Measurements by the Forward Scattering Spectrometer Probe model 100 (FSSP-100)
frequently indicated large dimension potentially HNO3-containing particles with maximum
sizes around 30 μm in diameter when data processing was carried out assuming
spherical particles. Such large particles can hardly be reconciled with current theory
of nucleation and growth of HNO3-containing particles capable of denitrification
(i.e. Nitric Acid Trihydrate (NAT)) when assuming spherical shape and compact
morphology.
We try to solve this issue by applying Chemical Transport Modelling with CLaMS
(Chemical Lagrangian Model of the Stratosphere) and infrared remote sensing
measurements from MIPAS-STR (Michelson Interferometer for Passive Atmospheric
Sounding-STRatospheric aircraft) aboard the Geophysica aircraft to test the impact of
alternative particle morphology and shape on HNO3 redistribution. Alternative particle
morphologies and shapes result in reduced particle sedimentation speeds compared to mass
equivalent spherical particles and therefore in modified vertical redistribution patterns of
HNO3.
* * *
* WHAT IS ASKED:
**1.** Write out, word for word, everything in the passage on HNO3 particles from "frequently indicated large" down to "morphology.".
**2.** In the passage on HNO3 particles, what maximum particle size did the FSSP-100 measurements frequently indicate?
**3.** Say whether each statement agrees with the passage on HNO3 particles. Answer yes or no, and quote the words that decide it.
(a) CLaMS stands for Chemical Lagrangian Model of the Stratosphere.
(b) Alternative particle shapes sediment faster than mass-equivalent spherical particles.
(c) MIPAS-STR takes its measurements from the ground.
Nothing in the listing is needed to do this work.

* GIVEN MATERIAL:
* * *
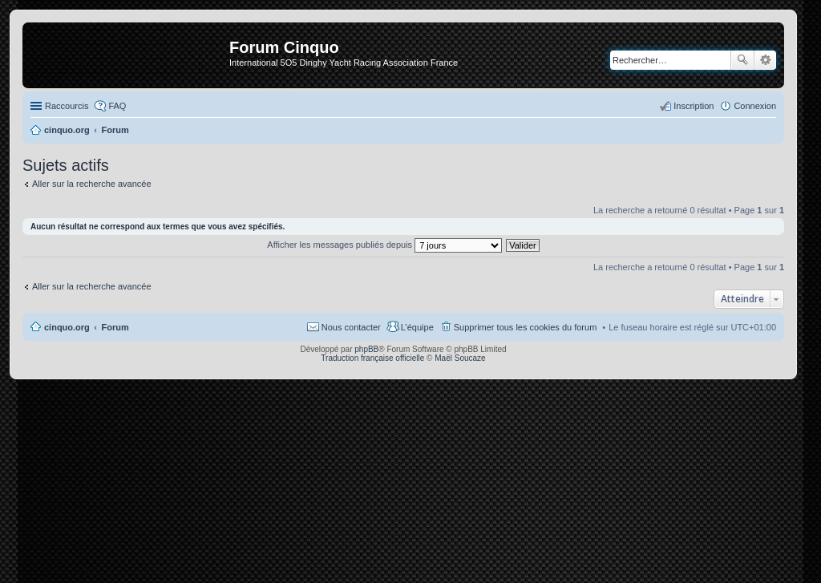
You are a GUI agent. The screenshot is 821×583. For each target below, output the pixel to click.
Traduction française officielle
* * *
* RESULTS OF THE EXERCISE:
**1.**
frequently indicated large dimension potentially HNO3-containing particles with maximum
sizes around 30 μm in diameter when data processing was carried out assuming
spherical particles. Such large particles can hardly be reconciled with current theory
of nucleation and growth of HNO3-containing particles capable of denitrification
(i.e. Nitric Acid Trihydrate (NAT)) when assuming spherical shape and compact
morphology.

**2.** Around 30 μm in diameter, when the data were processed assuming spherical particles.

**3.**
(a) Yes: "CLaMS (Chemical Lagrangian Model of the Stratosphere)"
(b) No: "result in reduced particle sedimentation speeds compared to mass equivalent spherical particles"
(c) No: "aboard the Geophysica aircraft"